Each line in the records that mentions the word "computer" needs to be listed.
Top of DATA SUPPLIED
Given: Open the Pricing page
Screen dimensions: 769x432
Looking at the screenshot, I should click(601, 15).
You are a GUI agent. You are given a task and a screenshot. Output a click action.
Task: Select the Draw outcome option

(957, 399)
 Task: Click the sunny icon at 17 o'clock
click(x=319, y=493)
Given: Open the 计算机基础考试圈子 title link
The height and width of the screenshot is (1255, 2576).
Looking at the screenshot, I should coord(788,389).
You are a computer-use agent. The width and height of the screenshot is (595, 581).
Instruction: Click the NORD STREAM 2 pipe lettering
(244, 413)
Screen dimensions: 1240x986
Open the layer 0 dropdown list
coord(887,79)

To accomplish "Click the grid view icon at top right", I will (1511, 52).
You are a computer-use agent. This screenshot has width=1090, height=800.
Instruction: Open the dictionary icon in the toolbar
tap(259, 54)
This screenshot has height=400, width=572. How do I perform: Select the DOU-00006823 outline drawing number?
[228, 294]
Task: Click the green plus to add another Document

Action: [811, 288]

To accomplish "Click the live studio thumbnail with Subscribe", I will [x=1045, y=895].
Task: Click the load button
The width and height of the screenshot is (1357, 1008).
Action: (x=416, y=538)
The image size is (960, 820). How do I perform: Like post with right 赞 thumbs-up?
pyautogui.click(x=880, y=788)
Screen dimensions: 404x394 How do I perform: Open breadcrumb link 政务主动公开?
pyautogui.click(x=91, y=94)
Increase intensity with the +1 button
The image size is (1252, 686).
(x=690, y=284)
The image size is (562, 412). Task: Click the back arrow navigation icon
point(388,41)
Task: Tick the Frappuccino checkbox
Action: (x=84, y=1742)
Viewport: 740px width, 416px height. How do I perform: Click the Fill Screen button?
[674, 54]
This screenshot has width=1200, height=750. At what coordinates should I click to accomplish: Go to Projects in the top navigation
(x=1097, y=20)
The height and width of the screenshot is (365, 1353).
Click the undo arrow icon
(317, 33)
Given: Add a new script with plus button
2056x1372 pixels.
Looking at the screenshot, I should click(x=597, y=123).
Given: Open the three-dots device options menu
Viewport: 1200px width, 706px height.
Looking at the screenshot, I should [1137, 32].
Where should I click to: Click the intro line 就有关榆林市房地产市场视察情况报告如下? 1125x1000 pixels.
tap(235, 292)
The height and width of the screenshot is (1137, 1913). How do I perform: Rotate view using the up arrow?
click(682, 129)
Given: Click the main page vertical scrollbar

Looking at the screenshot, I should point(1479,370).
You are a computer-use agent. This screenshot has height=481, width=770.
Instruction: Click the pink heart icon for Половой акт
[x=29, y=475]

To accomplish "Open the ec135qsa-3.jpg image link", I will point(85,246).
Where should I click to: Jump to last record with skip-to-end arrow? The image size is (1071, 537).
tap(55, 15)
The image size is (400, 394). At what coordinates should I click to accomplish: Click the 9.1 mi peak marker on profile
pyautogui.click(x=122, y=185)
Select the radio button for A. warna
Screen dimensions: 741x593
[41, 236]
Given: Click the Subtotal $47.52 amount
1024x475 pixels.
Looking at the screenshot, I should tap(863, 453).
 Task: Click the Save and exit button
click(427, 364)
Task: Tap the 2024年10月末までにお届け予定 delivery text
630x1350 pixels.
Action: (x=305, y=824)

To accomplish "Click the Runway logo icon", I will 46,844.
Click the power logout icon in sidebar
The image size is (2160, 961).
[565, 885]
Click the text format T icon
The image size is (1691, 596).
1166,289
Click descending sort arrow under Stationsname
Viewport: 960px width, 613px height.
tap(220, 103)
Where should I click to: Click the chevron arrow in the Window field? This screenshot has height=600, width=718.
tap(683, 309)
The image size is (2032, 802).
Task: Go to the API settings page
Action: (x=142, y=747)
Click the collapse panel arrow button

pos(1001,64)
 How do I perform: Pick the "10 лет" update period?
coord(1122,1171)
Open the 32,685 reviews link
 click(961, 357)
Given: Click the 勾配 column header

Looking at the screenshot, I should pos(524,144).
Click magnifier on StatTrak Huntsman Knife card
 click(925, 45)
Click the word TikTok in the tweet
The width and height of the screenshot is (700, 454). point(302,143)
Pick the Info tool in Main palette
Bottom of DATA SUPPLIED
**ANSWER FOR THIS EXERCISE**.
You are a computer-use agent. The width and height of the screenshot is (595, 581).
You are a computer-use agent. This screenshot has width=1090, height=800.
You are a computer-use agent. This screenshot has height=481, width=770.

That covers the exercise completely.